- [GESTELLTE AUFGABE A]
Schreibe den Auszug zur Geschäftsführerhaftung vollständig und Wort für Wort ab.

- [AUSZUG ZUM LESEN]
◆ ◆ ◆ ◆ ◆ ◆ ◆

Der Geschäftsführer haftet, so das Sächsische LAG

Im ersten Fall hat das Sächsische LAG mit Urteil vom 17.09.2019, 1 Sa 77/19, die Haftung des Geschäftsführers bejaht. § 1 MiLoG sei ein Schutzgesetz im Sinne des § 823 Abs. 2 BGB. Verletze der Geschäftsführer die Pflicht, den Mindestlohn an den Arbeitnehmer auszuzahlen, so hafte er für die geleisteten Arbeitsstunden in Höhe des derzeit geltenden Mindestlohnsatzes.

◆ ◆ ◆ ◆ ◆ ◆ ◆

Gespeicherte Datensätze
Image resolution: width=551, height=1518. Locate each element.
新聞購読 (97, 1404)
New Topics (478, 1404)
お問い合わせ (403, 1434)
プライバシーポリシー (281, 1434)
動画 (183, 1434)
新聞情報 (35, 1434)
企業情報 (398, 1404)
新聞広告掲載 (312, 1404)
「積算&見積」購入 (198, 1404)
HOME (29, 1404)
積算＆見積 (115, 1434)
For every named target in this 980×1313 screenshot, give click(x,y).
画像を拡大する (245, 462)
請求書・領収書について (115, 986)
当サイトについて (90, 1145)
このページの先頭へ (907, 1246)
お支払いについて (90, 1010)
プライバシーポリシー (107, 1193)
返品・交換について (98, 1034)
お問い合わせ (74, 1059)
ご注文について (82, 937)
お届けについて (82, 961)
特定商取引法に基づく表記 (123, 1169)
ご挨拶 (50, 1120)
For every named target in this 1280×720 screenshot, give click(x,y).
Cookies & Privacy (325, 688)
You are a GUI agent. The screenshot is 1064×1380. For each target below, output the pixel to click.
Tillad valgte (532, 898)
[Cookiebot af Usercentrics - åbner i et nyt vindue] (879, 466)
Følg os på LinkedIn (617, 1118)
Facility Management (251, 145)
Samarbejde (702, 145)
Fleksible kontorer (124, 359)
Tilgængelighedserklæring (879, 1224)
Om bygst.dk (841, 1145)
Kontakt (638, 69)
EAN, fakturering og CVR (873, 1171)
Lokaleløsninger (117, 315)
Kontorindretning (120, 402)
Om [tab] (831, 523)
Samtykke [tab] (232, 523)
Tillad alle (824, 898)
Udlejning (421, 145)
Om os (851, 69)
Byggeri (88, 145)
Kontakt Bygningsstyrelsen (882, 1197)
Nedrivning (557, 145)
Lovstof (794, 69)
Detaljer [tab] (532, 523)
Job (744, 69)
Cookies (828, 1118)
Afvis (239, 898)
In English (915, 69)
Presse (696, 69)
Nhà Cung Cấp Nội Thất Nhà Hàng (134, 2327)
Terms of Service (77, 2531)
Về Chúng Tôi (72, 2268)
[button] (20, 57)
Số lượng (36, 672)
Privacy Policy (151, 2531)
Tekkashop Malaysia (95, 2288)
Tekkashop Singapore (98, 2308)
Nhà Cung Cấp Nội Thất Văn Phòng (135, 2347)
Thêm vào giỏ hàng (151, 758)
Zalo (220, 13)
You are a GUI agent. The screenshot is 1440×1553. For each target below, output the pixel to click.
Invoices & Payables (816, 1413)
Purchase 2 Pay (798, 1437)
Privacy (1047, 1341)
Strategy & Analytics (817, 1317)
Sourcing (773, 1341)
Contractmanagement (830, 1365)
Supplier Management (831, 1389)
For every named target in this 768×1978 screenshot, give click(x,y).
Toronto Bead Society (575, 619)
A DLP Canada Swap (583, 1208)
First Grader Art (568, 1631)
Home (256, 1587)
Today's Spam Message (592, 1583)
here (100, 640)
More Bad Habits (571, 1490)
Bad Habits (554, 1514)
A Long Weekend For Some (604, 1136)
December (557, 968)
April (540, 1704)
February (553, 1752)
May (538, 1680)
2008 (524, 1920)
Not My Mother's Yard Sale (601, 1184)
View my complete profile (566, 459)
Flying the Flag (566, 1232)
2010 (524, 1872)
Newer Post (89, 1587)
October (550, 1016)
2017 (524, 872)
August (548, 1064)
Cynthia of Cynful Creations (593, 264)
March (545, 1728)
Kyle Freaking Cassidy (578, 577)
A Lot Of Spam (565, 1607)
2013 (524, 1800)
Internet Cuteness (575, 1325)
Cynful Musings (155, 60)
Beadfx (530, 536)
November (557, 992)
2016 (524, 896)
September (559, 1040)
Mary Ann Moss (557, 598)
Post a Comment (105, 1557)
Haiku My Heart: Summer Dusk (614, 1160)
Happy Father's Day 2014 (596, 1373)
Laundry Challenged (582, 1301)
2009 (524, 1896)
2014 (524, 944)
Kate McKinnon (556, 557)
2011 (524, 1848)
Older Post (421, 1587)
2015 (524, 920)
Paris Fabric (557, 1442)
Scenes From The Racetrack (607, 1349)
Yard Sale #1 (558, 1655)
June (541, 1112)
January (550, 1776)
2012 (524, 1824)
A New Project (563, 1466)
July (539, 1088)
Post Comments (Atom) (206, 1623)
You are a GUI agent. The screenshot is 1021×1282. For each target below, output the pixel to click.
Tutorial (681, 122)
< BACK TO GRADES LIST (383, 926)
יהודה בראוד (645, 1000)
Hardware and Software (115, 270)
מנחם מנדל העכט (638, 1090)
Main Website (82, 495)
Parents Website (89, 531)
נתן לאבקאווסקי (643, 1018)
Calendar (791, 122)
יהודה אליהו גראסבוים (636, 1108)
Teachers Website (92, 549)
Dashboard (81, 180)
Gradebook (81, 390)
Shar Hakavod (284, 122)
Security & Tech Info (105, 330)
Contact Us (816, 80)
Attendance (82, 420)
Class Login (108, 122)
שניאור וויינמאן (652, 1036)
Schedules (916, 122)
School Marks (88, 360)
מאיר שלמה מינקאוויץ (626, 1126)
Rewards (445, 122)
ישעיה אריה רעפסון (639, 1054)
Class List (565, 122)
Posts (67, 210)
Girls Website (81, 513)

◆ ◆ ◆ ◆ ◆ ◆ ◆

- [GESTELLTE AUFGABE B]
Gib aus den Datensätzen den Teil, der mit der Zeile mit „Yard Sale #1 (558, 1655)“ beginnt und bis zum Ende der Datensätze reicht, beide Enden eingeschlossen, noch einmal vollständig wieder, auch die Zeilen ohne Koordinaten. Erhöhe dabei jede Zahl in den Koordinaten um 43.

- [SCHRIFTLICHE ANTWORT A]
Der Geschäftsführer haftet, so das Sächsische LAG

Im ersten Fall hat das Sächsische LAG mit Urteil vom 17.09.2019, 1 Sa 77/19, die Haftung des Geschäftsführers bejaht. § 1 MiLoG sei ein Schutzgesetz im Sinne des § 823 Abs. 2 BGB. Verletze der Geschäftsführer die Pflicht, den Mindestlohn an den Arbeitnehmer auszuzahlen, so hafte er für die geleisteten Arbeitsstunden in Höhe des derzeit geltenden Mindestlohnsatzes.

- [SCHRIFTLICHE ANTWORT B]
Yard Sale #1 (601, 1698)
June (584, 1155)
January (593, 1819)
2012 (567, 1867)
A New Project (606, 1509)
July (582, 1131)
Post Comments (Atom) (249, 1666)
You are a GUI agent. The screenshot is 1021×1282. For each target below, output the pixel to click.
Tutorial (724, 165)
< BACK TO GRADES LIST (426, 969)
יהודה בראוד (688, 1043)
Hardware and Software (158, 313)
מנחם מנדל העכט (681, 1133)
Main Website (125, 538)
Parents Website (132, 574)
נתן לאבקאווסקי (686, 1061)
Calendar (834, 165)
יהודה אליהו גראסבוים (679, 1151)
Teachers Website (135, 592)
Dashboard (124, 223)
Gradebook (124, 433)
Shar Hakavod (327, 165)
Security & Tech Info (148, 373)
Contact Us (859, 123)
Attendance (125, 463)
Class Login (151, 165)
שניאור וויינמאן (695, 1079)
Schedules (959, 165)
School Marks (131, 403)
מאיר שלמה מינקאוויץ (669, 1169)
Rewards (488, 165)
ישעיה אריה רעפסון (682, 1097)
Class List (608, 165)
Posts (110, 253)
Girls Website (124, 556)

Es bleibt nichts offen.